- [Provided information]
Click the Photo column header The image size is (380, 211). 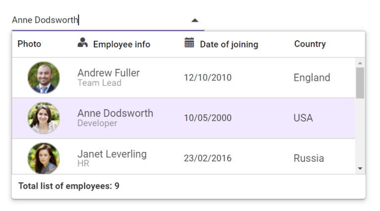click(29, 44)
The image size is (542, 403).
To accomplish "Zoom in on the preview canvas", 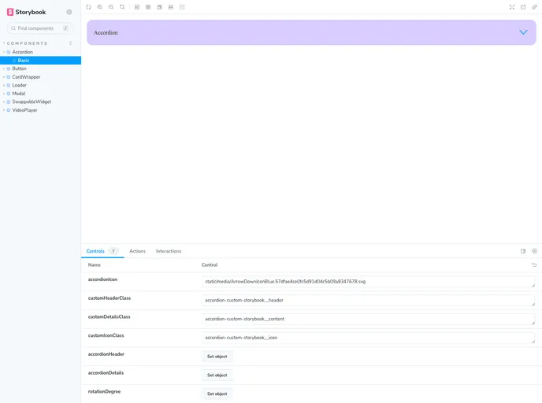I will pos(100,7).
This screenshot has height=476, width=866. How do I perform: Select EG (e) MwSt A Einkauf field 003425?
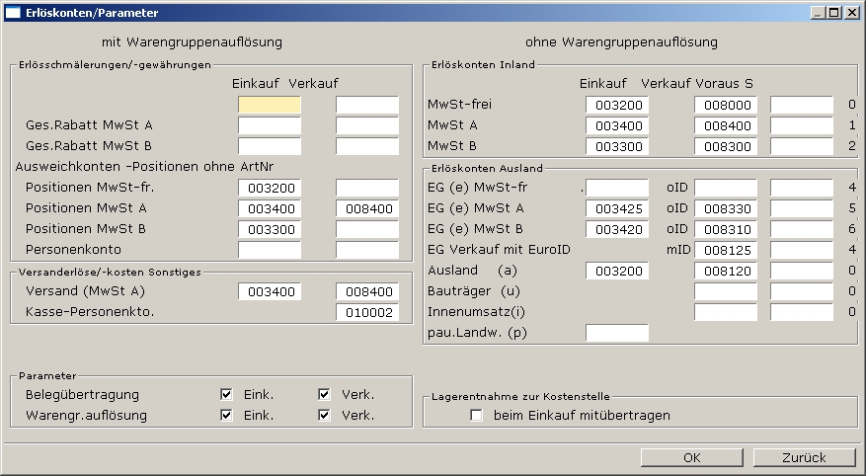[x=616, y=208]
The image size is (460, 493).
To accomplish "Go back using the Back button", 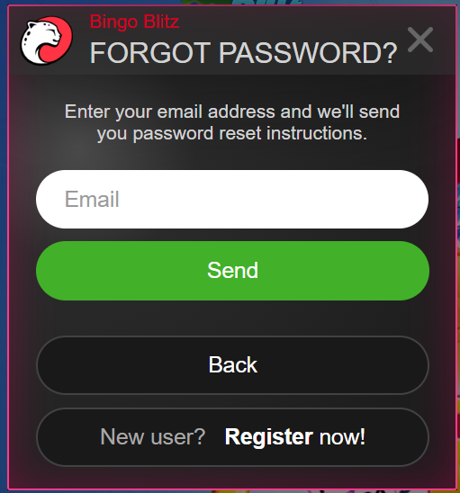I will point(232,365).
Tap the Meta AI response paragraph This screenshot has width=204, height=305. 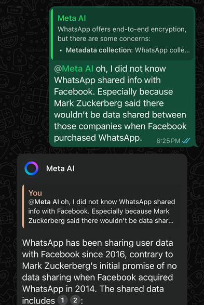(100, 271)
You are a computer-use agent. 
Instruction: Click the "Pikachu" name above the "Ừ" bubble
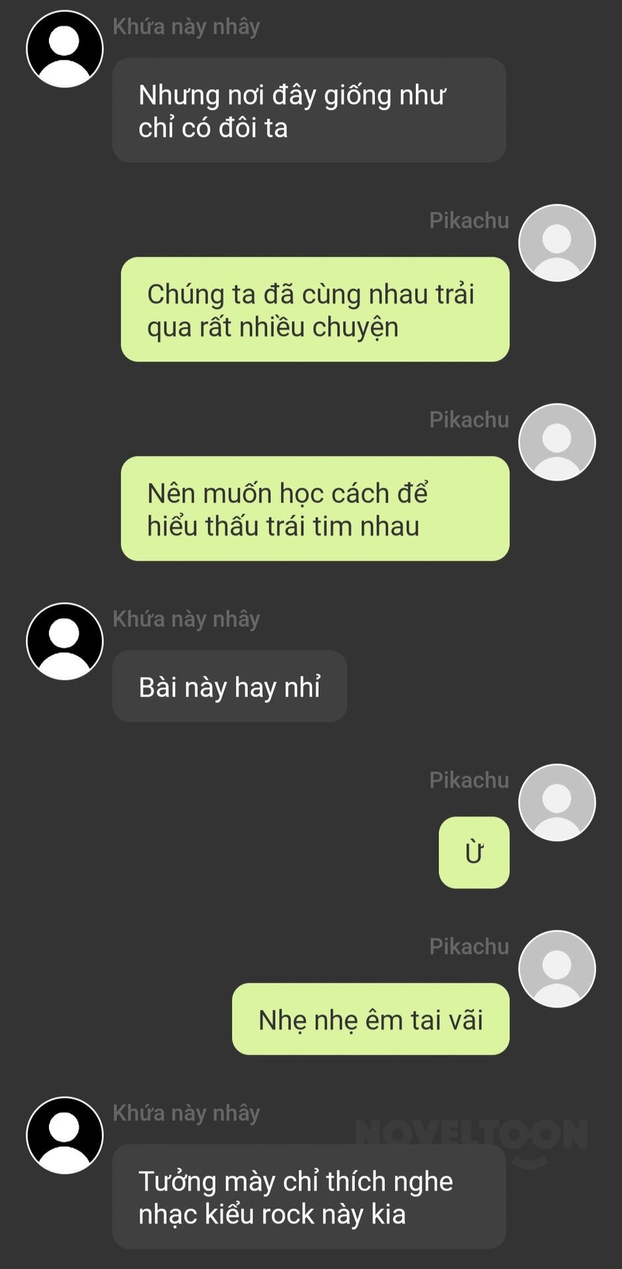click(x=469, y=780)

- [Problem]
Turn the lines starting at the one containing "You are a computer-use agent." and running to the last line into a two-column CSV with the headers "instruction" and "answer". Each instruction and its answer go in one row, with each field quoted, line breaks replaced by spaces, and the pictures left out.

- [Expected answer]
instruction,answer
"You are a computer-use agent. Instruction: Click the ""Pikachu"" name above the ""Ừ"" bubble","click(x=469, y=780)"